現在位置:asahi.com>国際>中東> 記事

レバノン紛争、イスラエルの調査委が最終報告

2008年01月31日10時32分

 06年夏にイスラエル軍とレバノンのイスラム教シーア派武装組織ヒズボラが起こした紛争に関するイスラエルの政府調査委員会は30日、最終報告を発表し、「同国の政府と軍の意思決定などに深刻な誤りがあった」と批判した。だが、昨年4月の中間報告でしたようなオルメルト首相らへの直接批判は避けた。

 オルメルト首相の重大な失策として、野党や遺族団体、予備役兵らが責任を追及してきた停戦直前の駆け込み地上攻撃について、最終報告は「必要で、国益を誠実に考えた結果の行動」と擁護した。停戦直前の60時間に行われた地上攻撃では、一挙に33人のイスラエル兵が犠牲になった。

 この擁護により、首相は辞任圧力を跳ね返すことができたとの見方が有力になった。中間報告は首相の開戦判断に「深刻な誤りがあった」と指摘し、首相の与党内からも辞任要求が出ていた。

 最終報告は、06年7月から8月にかけての34日間の紛争を、「中東で最強の軍(イスラエル)が数千人の準軍事組織(ヒズボラ)に抵抗され、明確な勝利なく終わった失態」と結論づけた。

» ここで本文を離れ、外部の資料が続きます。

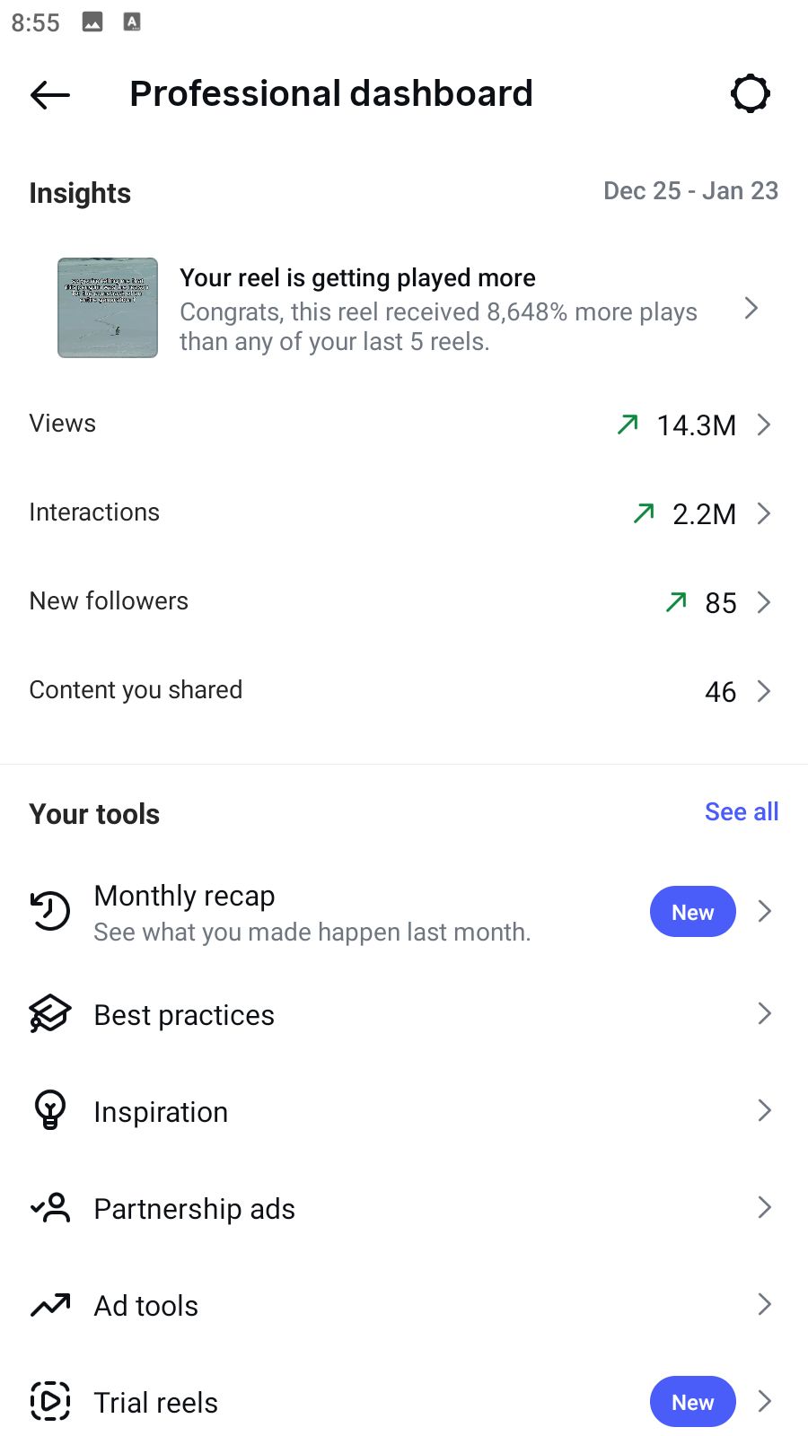Open the chevron beside the reel notification
This screenshot has height=1436, width=808.
pyautogui.click(x=752, y=309)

 紛争はヒズボラが越境攻撃してイスラエル兵の2人を拉致、8人を殺害して始まった。イスラエル軍は激しい空爆などで応戦し、レバノン側は大半が市民の計約1200人、イスラエル側は大半が兵士の計約160人が死亡した。イスラエル北部の都市や住宅地にはヒズボラのロケット弾攻撃が連日続き、政府の無策に非難が高まった。